For more than 70 years, tobacco production has been indentured to the Appalachian region of Tennessee, Kentucky, Virginia and North Carolina. But now that the tobacco buyout has released growers of those geographical restrictions, production may shift to more efficient areas.
“In the flue and burley regions of Tennessee and Kentucky, there will be a shift from northeast to central and western parts of the state, out of the Appalachian region and more to the western parts of the states,” says Kelly Tiller, assistant professor of agricultural economics at the University of Tennessee. “Flue-cured will probably move eastward into the Piedmont region, while burley could move into North Carolina.”
While most tobacco production specialists agree there will be no single hot spot of production, some believe the Piedmont region is the most likely candidate for increased activity.
“While Virginia will decrease somewhat in production, the most competitive region will be eastern North Carolina and south Georgia,” says Blake Brown, associate professor of agricultural and resource economics at North Carolina State University Will Snell, Extension professor of agricultural economics at the University of Kentucky, believes the western shift in Kentucky will result from availability of better resources in those areas. “We may see shifts to the west because of factors such as land availability, economies of scale, size of farms, and full-time versus part-time producers in central regions.”
The biggest factor determining the direction of the move will be yield potential, according to Steve Isaacs, Extension professor of agricultural economics at the University of Kentucky. “The move will be to areas with a cost advantage and areas with better yield potential. Areas with good yield will be low cost, whereas areas with poor yield will be high cost areas of production.”
Though producers can take advantage of fixed costs by choosing areas with adequate barn space, Isaacs doesn't believe barn availability will be a key player in geographic shifts. “You can cure burley tobacco in low-cost barn structures for less than $300 per acre, and some farmers would rather do that than build expensive barns.”
The feasibility of the shift toward cheaper areas of production may be dependent on the profitability of other crops grown in that region, Snell says. “You have to look at net return versus growing other crops. In western parts of Kentucky, the grain economy drives the management decisions. If grain prices are lower, tobacco may be an attractive alternative.”
Though the shift may force less persistent growers to drop out over time, it could also allow smaller, more efficient growers to prosper, Tiller says. “Some smaller, economically valuable operations with an advantage in the final product will expand, especially if manufacturers and companies are willing to pay.”

Supplied material:
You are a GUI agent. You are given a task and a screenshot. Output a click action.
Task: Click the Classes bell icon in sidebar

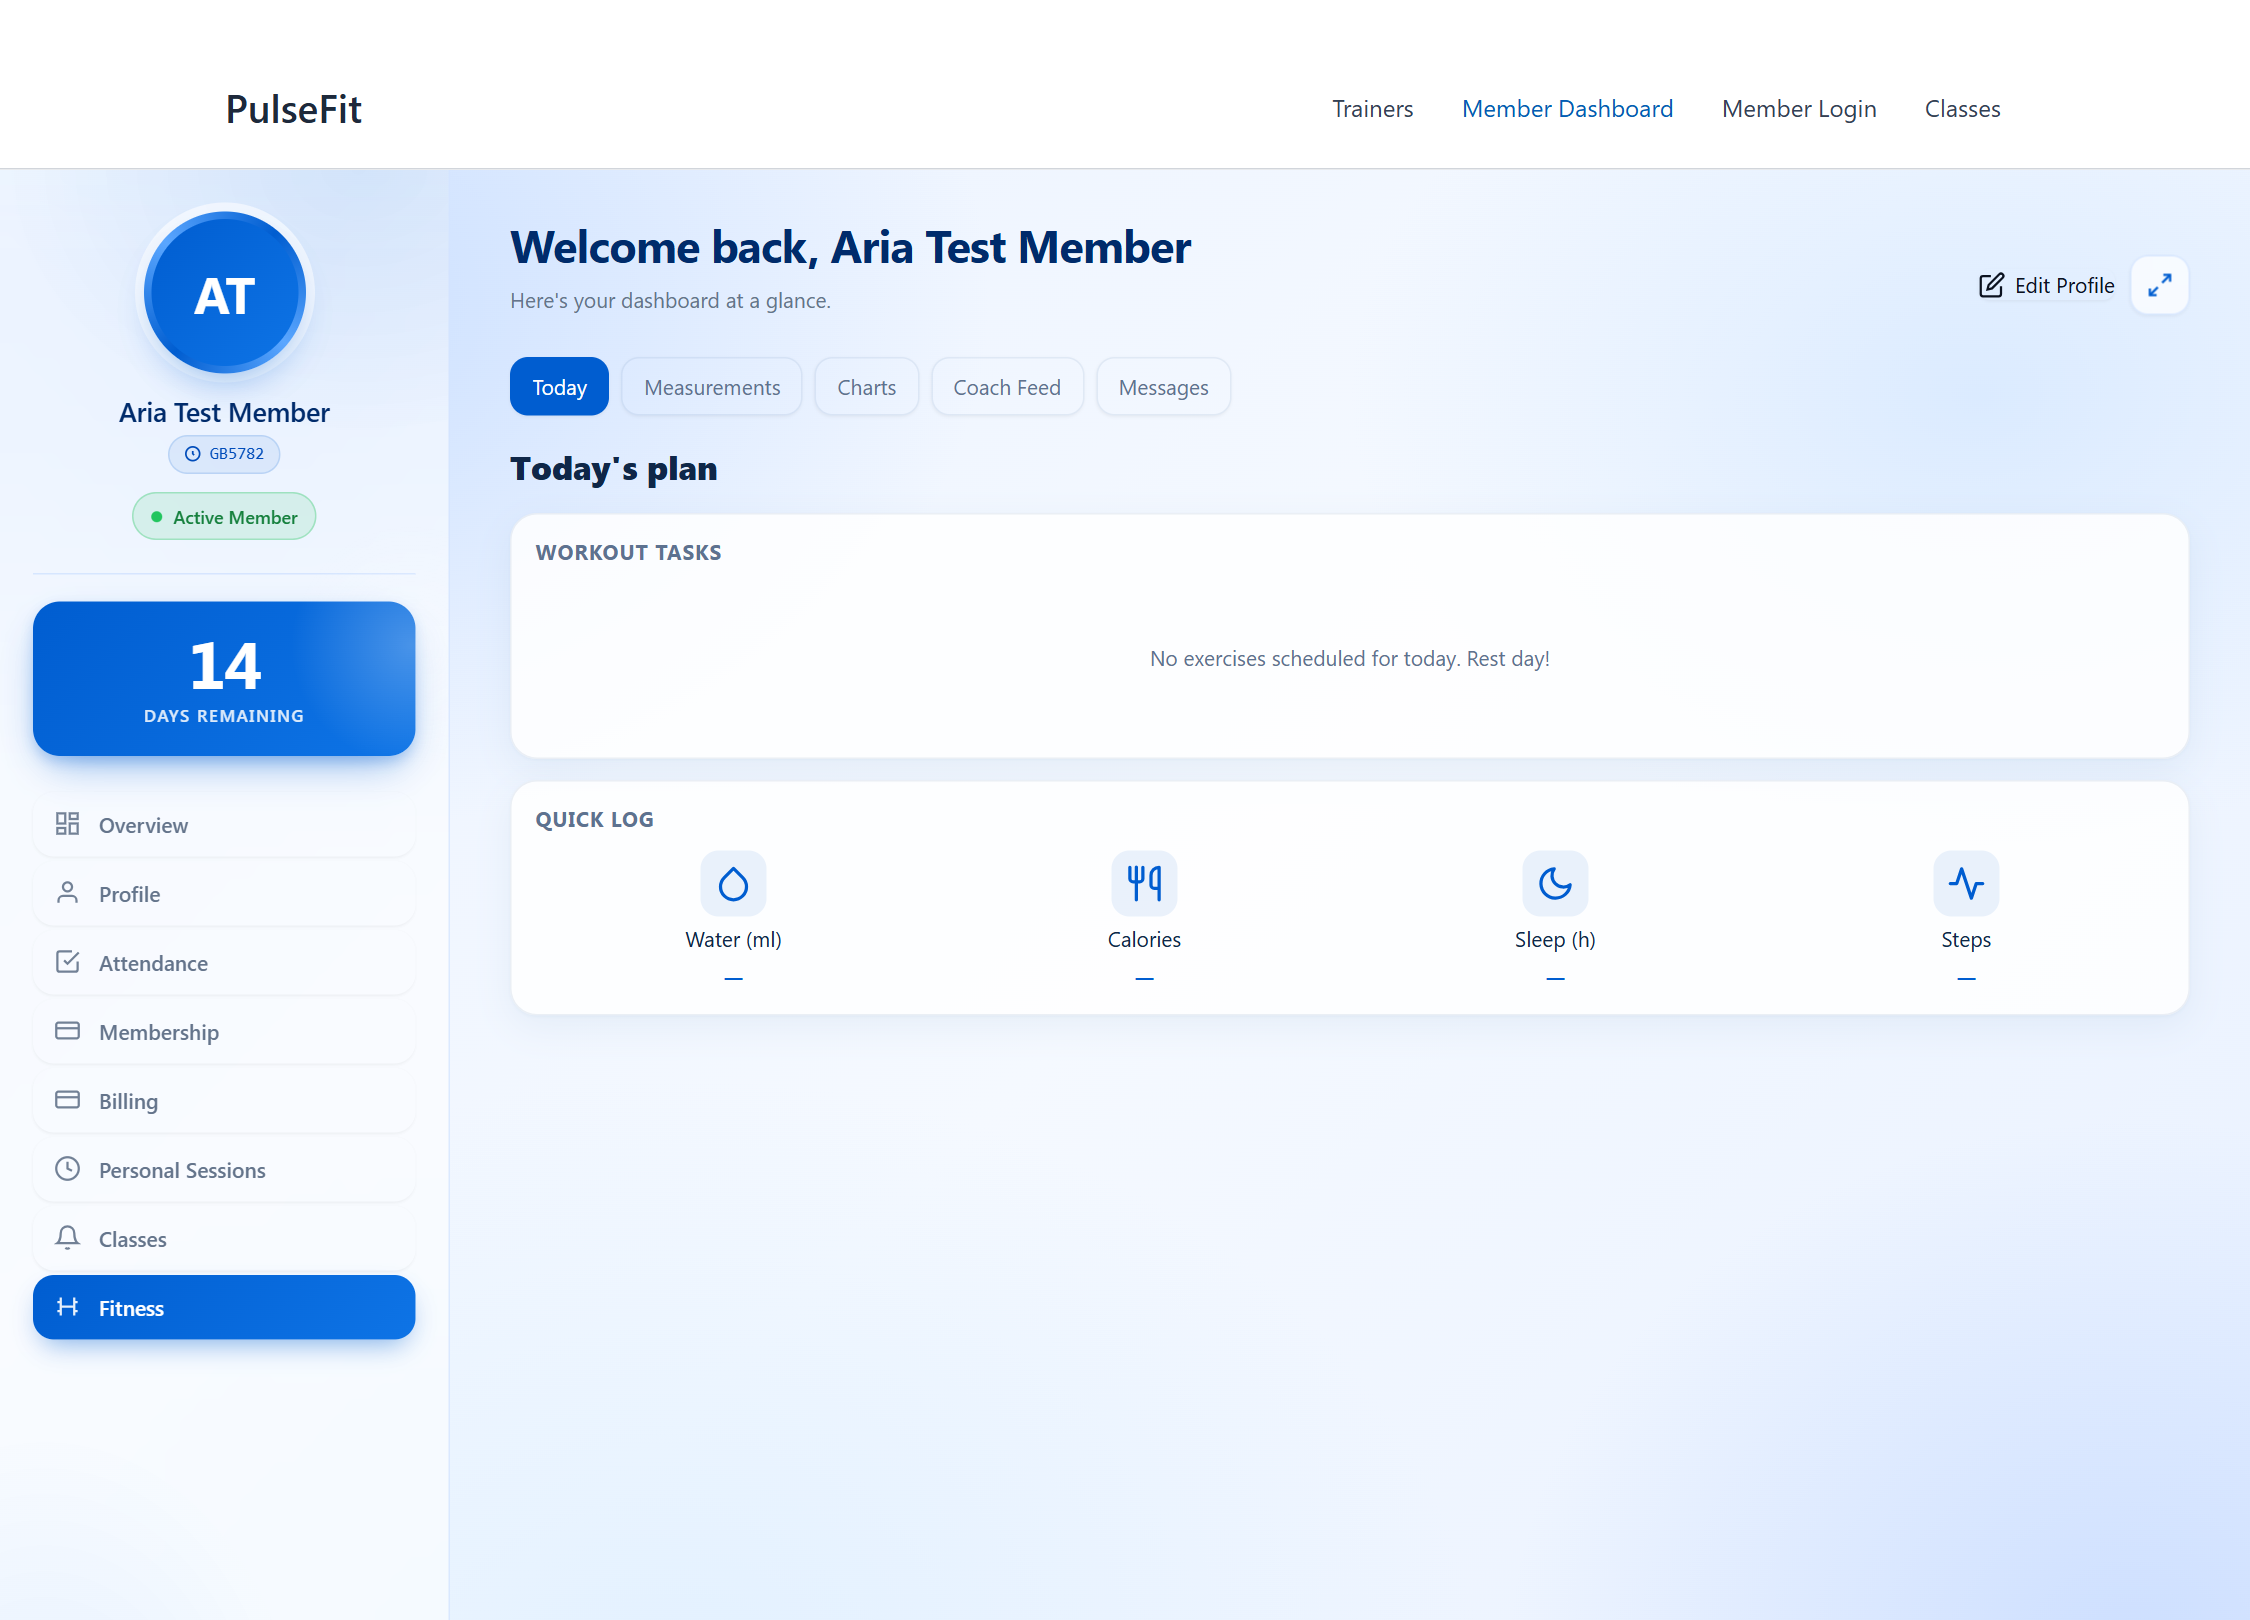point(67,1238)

--

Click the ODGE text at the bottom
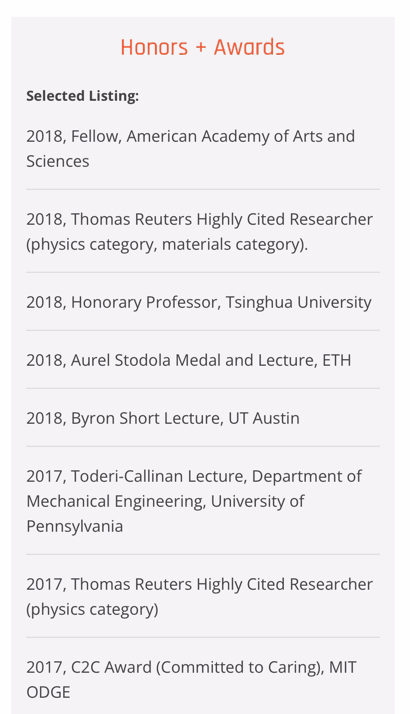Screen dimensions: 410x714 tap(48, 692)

What you should do: Change "growers" to "farmers" in the tobacco article above, and give the passage between "For more than" and "for increased activity.", inclusive.

Answer:
For more than 70 years, tobacco production has been indentured to the Appalachian region of Tennessee, Kentucky, Virginia and North Carolina. But now that the tobacco buyout has released farmers of those geographical restrictions, production may shift to more efficient areas.
“In the flue and burley regions of Tennessee and Kentucky, there will be a shift from northeast to central and western parts of the state, out of the Appalachian region and more to the western parts of the states,” says Kelly Tiller, assistant professor of agricultural economics at the University of Tennessee. “Flue-cured will probably move eastward into the Piedmont region, while burley could move into North Carolina.”
While most tobacco production specialists agree there will be no single hot spot of production, some believe the Piedmont region is the most likely candidate for increased activity.